Mistake #1 – Managing Your Money Like Nothing Has Changed

Regardless of your financial circumstances, a lot changes when you get a divorce. Your assets and debts are divided. The same amount of income is now supporting two households instead of one. You may have moved and are looking at different utility costs and maintenance expenses than you’re used to.

Don’t allow fear or lack of financial knowledge keep you from getting clear on your new financial situation. Continuing to live as if nothing has changed is a recipe for financial disaster. You could be digging yourself into more debt every month or spending down all your assets and before you know it, there’s nothing left.

Clarity around your new income and expense situation arms you with vital information to make financial decisions. It lets you know how much you have available to save and how much you can spend each month. It also lets you know if you need to take practical steps to increase your income to maintain the lifestyle you’ve grown accustomed to.


Mistake #2 – Keeping Up with the Jones’ (or the Exes)

Do you ever find yourself envious of your neighbor’s new car or even angered by your ex’s latest vacation with his new girlfriend? Stop comparing yourself to others! Spending money is not a competition and treating it as such will always leave you feeling behind and lead to overspending.

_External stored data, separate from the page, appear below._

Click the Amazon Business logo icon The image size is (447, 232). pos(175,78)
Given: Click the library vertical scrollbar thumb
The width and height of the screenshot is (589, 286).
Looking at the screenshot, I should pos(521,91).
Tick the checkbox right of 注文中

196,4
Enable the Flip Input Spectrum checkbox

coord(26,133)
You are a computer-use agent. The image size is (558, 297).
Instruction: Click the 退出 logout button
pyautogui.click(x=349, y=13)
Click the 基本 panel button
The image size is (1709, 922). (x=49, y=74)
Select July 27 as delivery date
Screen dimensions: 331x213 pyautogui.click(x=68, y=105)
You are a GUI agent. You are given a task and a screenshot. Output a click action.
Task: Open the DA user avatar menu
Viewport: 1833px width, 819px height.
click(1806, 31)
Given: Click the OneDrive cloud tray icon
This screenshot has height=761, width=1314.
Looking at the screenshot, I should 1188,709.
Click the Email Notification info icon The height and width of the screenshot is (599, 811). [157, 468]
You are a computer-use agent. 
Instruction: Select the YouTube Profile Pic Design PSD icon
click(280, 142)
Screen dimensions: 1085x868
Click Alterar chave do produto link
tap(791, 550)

One thing that I have learned from being a financial planner for more than a decade is that you cannot tell how much money someone has or does not have by how they spend. Some of my wealthiest clients are those who choose to live very modestly and keep their savings invested. On the other hand, some of those struggling financially have solid incomes but consistently spend above their means and are drowning in debt.

Is that new car really worth it if you will be stressed making your payments each month and have no extra money to do fun things with your friends and family? When it comes to managing money for yourself and your family, it’s important to get aligned with your own values – what matters most to you? Make your financial decisions with your values as your guide rather than worrying about how others spend their money.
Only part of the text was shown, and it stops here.